Selected passage>
:::::

1993 Women's World Cup
- Dates: 20 July – 1 August 1993
- Administrator: International Women's Cricket Council
- Cricket format: Women's One Day International (60-over)
- Tournament format(s): Round-robin Playoffs
- Host: England
- Champions: England (2nd title)
- Runners-up: New Zealand
- Participants: 8
- Matches: 29
- Most runs: Jan Brittin (416)
- Most wickets: Karen Smithies Julie Harris (15)

= 1993 Women's Cricket World Cup =

The 1993 Women's Cricket World Cup was an international cricket tournament played in England from 20 July to 1 August 1993. Hosted by England for the second time, it was the fifth edition of the Women's Cricket World Cup, and came over four years after the preceding 1988 World Cup in Australia.

:::::

Requirement>
Retype the text on the 1993 Women's Cricket World Cup above word for word, from its opening list of tournament details through the final sentence.

Dataset excerpt>

:::::

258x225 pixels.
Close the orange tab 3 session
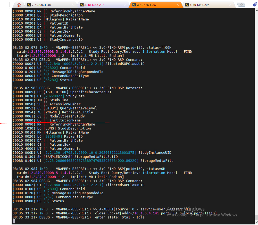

:::::

Solution>
1993 Women's World Cup
- Dates: 20 July – 1 August 1993
- Administrator: International Women's Cricket Council
- Cricket format: Women's One Day International (60-over)
- Tournament format(s): Round-robin Playoffs
- Host: England
- Champions: England (2nd title)
- Runners-up: New Zealand
- Participants: 8
- Matches: 29
- Most runs: Jan Brittin (416)
- Most wickets: Karen Smithies Julie Harris (15)

= 1993 Women's Cricket World Cup =

The 1993 Women's Cricket World Cup was an international cricket tournament played in England from 20 July to 1 August 1993. Hosted by England for the second time, it was the fifth edition of the Women's Cricket World Cup, and came over four years after the preceding 1988 World Cup in Australia.